Talk about taking the piss out of science.
“I hated eggplant. My parents had to force me to eat it when I was younger.” Shannon Lee
Lee, on the other hand, kept things closer to nature and sustainability.
Her theory saw her carbonising eggplant, activating it and testing its performance to catalyse the oxygen reduction reaction in the air cathode of a zinc-air battery.
The outcome? Her carbonised eggplant far exceeded the performance of platinum carbon in terms of stability.
“I hated eggplant. My parents had to force me to eat it when I was younger,” admits Lee, but she’s definitely loving it now.
The use of a carbonised eggplant as a catalyst came as an after-thought to Lee, who began her project looking for a carbon support based on various highly porous plants and vegetables.
Her eureka moment occured when she realised that it could be applied as a catalyst, which was the bigger problem surrounding the function of current zinc-air batteries.
“I tried using apples, but the performance of apples as a catalyst wasn’t as good,” she says of her search for a conductive material, something that would ideally be porous with a large surface area to be used as a carbon support.
“The potential in which current was detected was really low in apples, so it wasn’t as good as eggplant,” she says, quite chuffed.
“My childhood was quite simple.
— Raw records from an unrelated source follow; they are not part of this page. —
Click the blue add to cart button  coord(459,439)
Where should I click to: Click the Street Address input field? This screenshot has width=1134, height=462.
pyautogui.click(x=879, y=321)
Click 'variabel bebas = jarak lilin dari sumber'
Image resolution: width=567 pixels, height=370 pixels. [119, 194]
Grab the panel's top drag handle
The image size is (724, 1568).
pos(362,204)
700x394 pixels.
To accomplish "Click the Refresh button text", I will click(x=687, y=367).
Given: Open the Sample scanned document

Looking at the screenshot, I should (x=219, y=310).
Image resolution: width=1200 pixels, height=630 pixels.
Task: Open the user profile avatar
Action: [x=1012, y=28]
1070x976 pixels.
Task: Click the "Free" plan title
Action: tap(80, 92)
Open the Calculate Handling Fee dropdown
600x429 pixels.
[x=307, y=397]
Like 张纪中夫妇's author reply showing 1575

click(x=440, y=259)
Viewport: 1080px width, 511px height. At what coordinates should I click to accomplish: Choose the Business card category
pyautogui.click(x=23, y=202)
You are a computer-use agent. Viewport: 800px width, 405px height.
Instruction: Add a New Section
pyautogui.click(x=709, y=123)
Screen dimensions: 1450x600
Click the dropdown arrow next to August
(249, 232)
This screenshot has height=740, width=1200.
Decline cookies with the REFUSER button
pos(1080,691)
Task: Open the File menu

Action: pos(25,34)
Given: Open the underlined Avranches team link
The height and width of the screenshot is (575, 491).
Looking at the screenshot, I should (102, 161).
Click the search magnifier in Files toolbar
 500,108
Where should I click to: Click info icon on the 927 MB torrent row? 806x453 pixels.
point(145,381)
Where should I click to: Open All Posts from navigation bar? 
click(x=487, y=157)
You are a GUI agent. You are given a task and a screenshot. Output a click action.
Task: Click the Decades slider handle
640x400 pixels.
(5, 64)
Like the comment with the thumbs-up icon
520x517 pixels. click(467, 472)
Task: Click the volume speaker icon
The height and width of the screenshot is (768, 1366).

I was one of those kids who stayed back and asked a lot of questions, and my friends would get annoyed with me because they had to wait for me.”Shannon Lee
Lee’s findings were submitted to a national science fair and later, submitted to Intel’s ISEF, where Lee edged out some 1,700 young scientists from more than 70 countries, regions and territories to take a place in the top three in Los Angeles.
Among her peers in the top tier was 15-year-old Nathan Han, who took first place for developing a machine learning software tool to study mutations of a gene linked to breast cancer. Sharing her spot was Lennart Kleinwort, also 15, who developed a new mathematical tool for smartphones and tablets that brings more advanced capabilities to hand-held devices.
“The fair was overwhelming, I didn’t expect to go this far. I was just doing it more for my interest in science and problem solving, not to be part of any fair,” says Lee. “It was really cool being around so many people and seeing them do their inventions and to talk to them.”
To have made it this far at her age was not without its fair share of sacrifices.
Lee had to give up her holidays and did the tests as part of her exams. She went to the lab every single day from morning till evening during her June and December holidays, till the security guard kicked her out of the lab on evenings she overstayed.
But it was no big deal for Lee, who professes to being that geek in class who’s constantly asking questions, not to be annoying but rather, to learn from anyone she chats to no matter what they’re talking about.
“My childhood was quite simple. I was one of those kids who stayed back and asked a lot of questions, and my friends would get annoyed with me because they had to wait for me,” says Lee, who does contemporary dance and reads a lot when she’s not working on her project or on regular school work.
She adds: “I feel that I really want to understand the way the world works.
“I always find that you learn a lot when you talk to people,” says Lee, which is how her platinum-alternative came about when she had random chats with her mentor about plants and vegetables.
Lee hasn’t had the time to celebrate. Her ISEF awards were followed by exams and now, Lee is looking to achieve her dream of contributing to a more sustainable and greener environment.
“Right now, the goal is to develop a research paper and conduct further rigorous testing. All I did was find the pieces needed, and I’m just at the preliminary stage to find out if I can develop it further,” she says.
“I want to do something that is meaningful, that will have an impact on the people around me or the world, something that will contribute back to society.”